Copayment is the portion of a claim or medical expense that you must pay out of pocket. Copayment usually is a fixed amount and is usually information found on the front of the insurance card. Copays will differ between your Primary Care Physician and your Specialist.
A deductible is the portion of your health care expenses that you must pay before your insurance begins to pay on your claim.
Coinsurance is a provision that limits an insurer's coverage to a certain percentage, commonly 80 percent. This provision is common among indemnity insurance plans and preferred provider plans.
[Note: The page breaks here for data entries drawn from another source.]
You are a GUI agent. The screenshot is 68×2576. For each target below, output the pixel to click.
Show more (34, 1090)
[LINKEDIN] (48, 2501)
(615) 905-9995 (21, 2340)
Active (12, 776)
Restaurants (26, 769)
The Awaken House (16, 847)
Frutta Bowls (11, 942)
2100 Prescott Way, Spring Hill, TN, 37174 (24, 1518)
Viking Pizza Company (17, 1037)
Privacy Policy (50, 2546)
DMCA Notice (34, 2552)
If your insurance includes coinsurance, you'll be responsible for charges beyond those covered by your insurance. Coinsurance is often applied to ancillary tests such as radiology.
Pre-certification is also known as pre-admission certification, pre-admission review and pre-cert. It refers to the process of obtaining authorization from the health plan for routine hospital admissions (inpatient or outpatient) and procedures. Failure to obtain pre-certification required by the health plan will result in the denial of the claim.
A written order from your primary care doctor for you to see a specialist or get certain medical services. In many health maintenance organizations (HMOs), you need to get a referral before you can get medical care from anyone except your primary care doctor. If you don't get a referral approved by your insurance company they will deny the claim for requested service.